Abstract:
Bug priority prediction is a time-consuming manual operation, yet it is crucial to
the software development process. After reviewing each report, developers
should assign a priority number. The study's main goal is to improve predicted
performance by automating the current manual priority allocation process
utilizing a combination of machine learning techniques. The majority of
researchers use one or two feature extraction methods and no studies done to
compare the outcomes of combining different feature extraction techniques with
ensemble methods with Long Short-Term Memory (LSTM) and Artificial Neural
Networks (ANN). To fill this research gap, Bugzilla gathered more than 20,000
bug reports. After preprocessing by stemming and tokenization, LSTM with
feature vectorization techniques was used in conjunction with Word2Vec, GloVe,
and Term Frequency-Inverse Document Frequency.

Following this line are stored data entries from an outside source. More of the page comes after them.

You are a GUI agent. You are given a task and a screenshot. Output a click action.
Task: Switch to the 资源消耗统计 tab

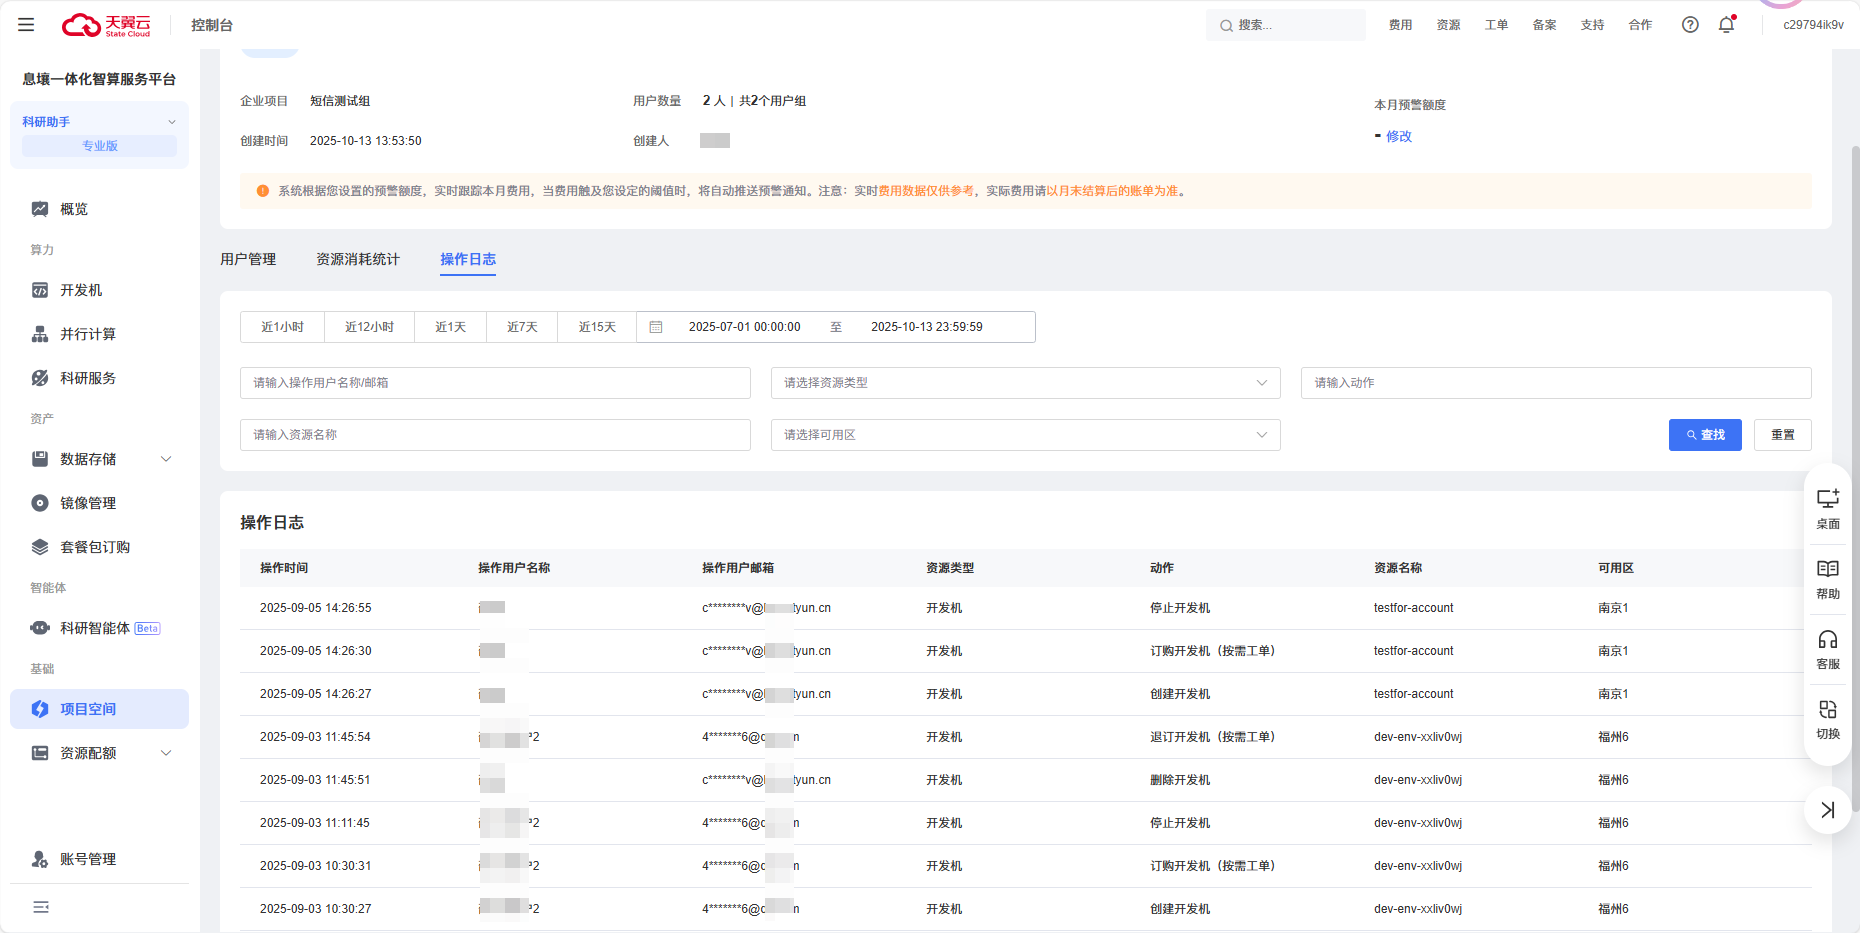358,259
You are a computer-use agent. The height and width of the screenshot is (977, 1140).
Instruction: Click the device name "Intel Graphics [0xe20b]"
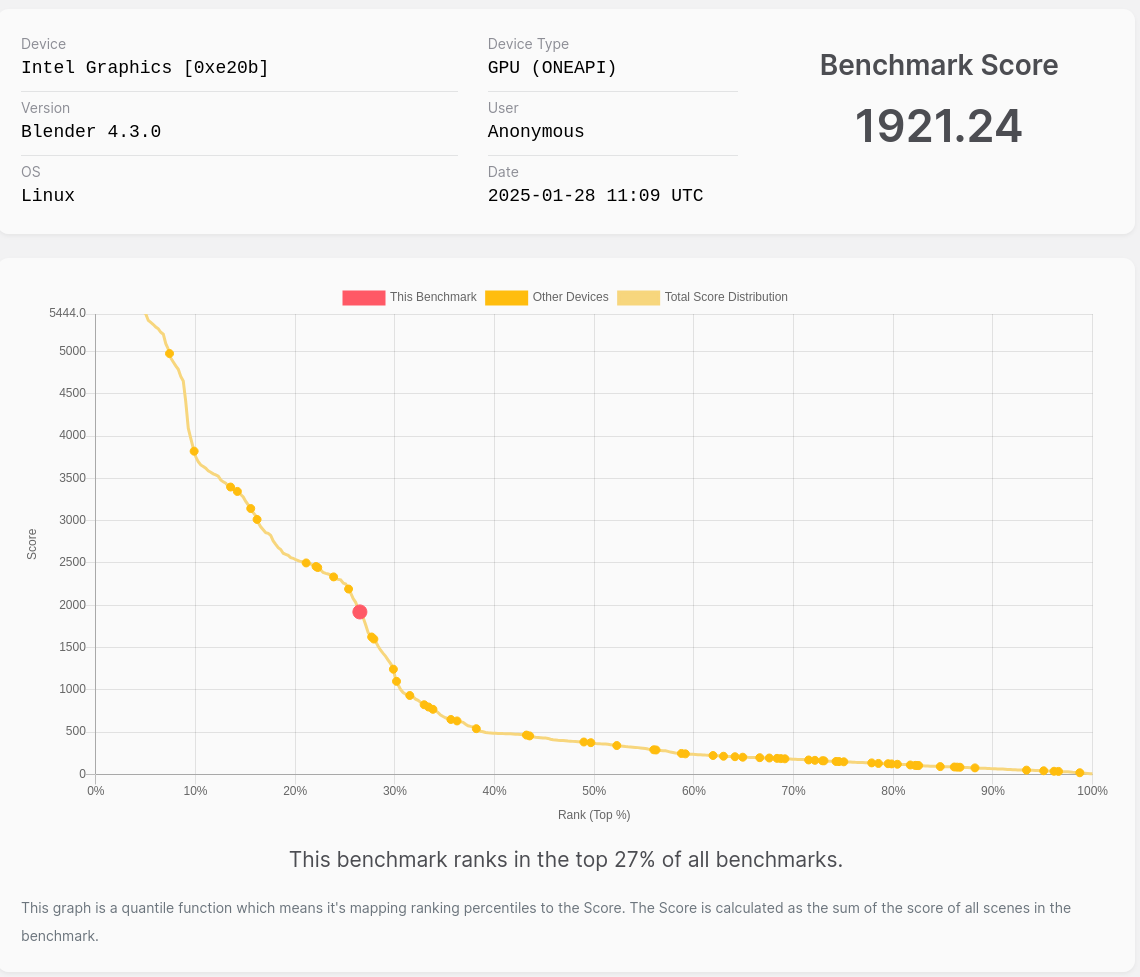tap(145, 68)
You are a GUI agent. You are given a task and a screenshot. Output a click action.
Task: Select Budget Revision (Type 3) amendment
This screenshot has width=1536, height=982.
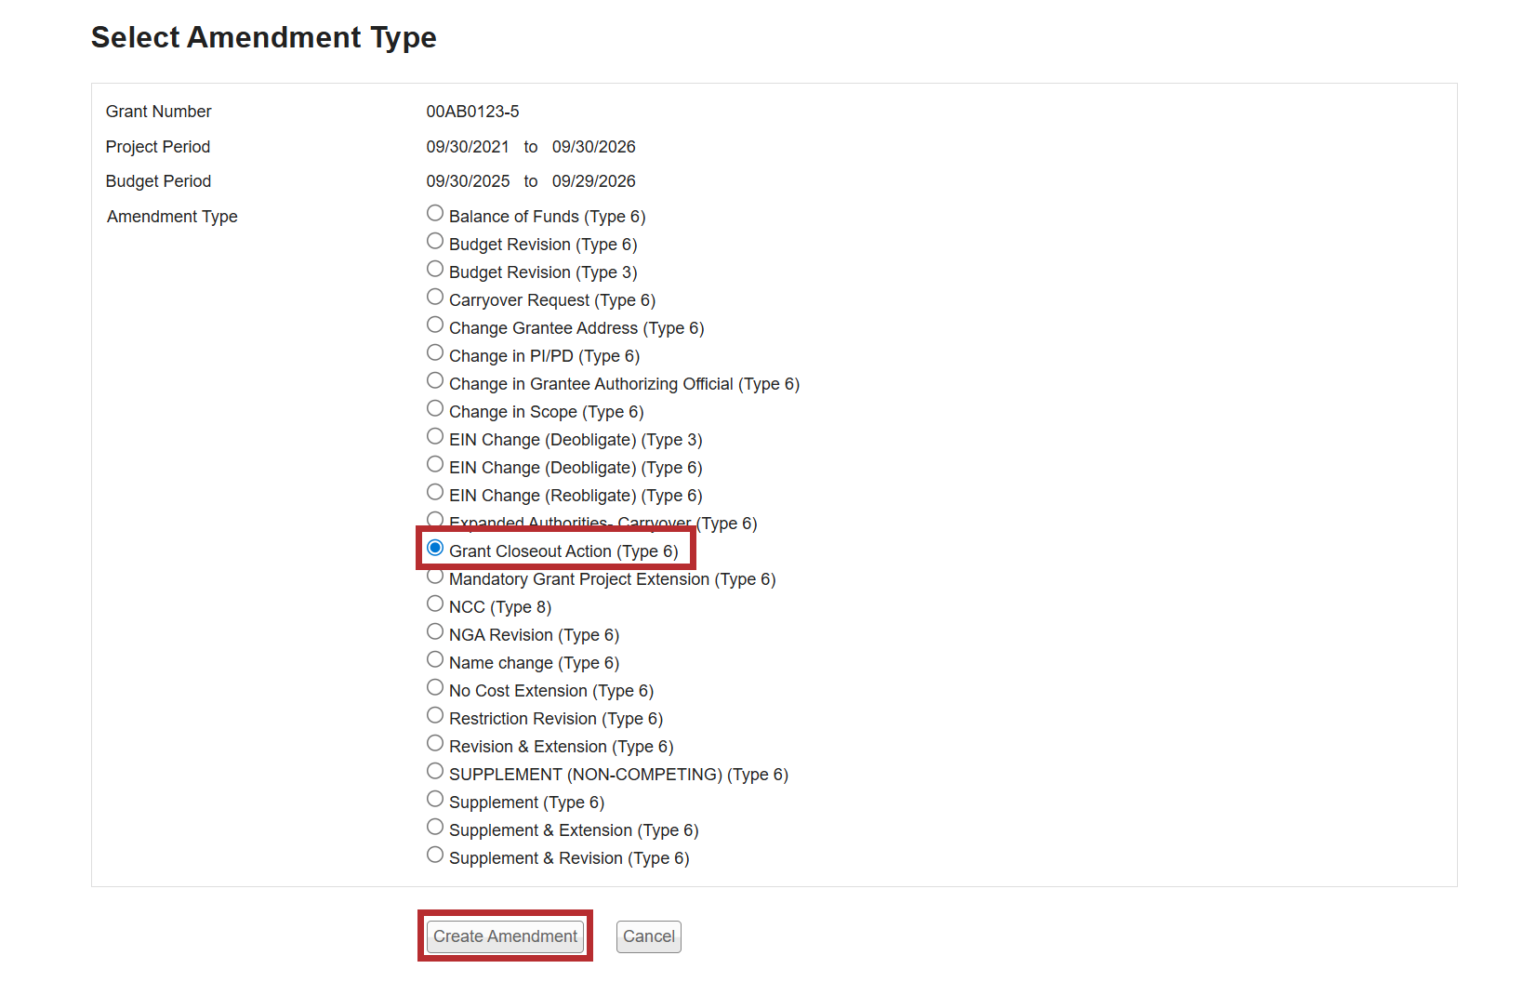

Using the aforementioned
feature vectors, a parallel ANN is utilized to construct another model for result
comparison. Following the creation of three LSTM models utilizing three feature
vectors, the results of each model were compared and combined to create an even
better model known as an ensemble model. The findings of LSTM individual
models, an ensemble model, and an ANN model were then compared in order to
determine which model is best for bug prioritizing. Accuracy, precision, recall,
and f-measure were used as evaluations along with MAE and MSE. The accuracy
of the LSTM-TF-IDF model was 88.94%, the LSTM-gloVe model was 89.58%,
the LSTM-word2vec model was 84.84%, and the ANN model was 80.28%. In
addition, the accuracy of the ensemble model was 92%. The ensemble model
achieves the lower error rates and highest values of other evaluation methods.
The results of this study will help developers and programmers address errors
more rapidly than in the past. In the future, data from other sources will be
gathered and utilized by deep algorithms to improve accuracy.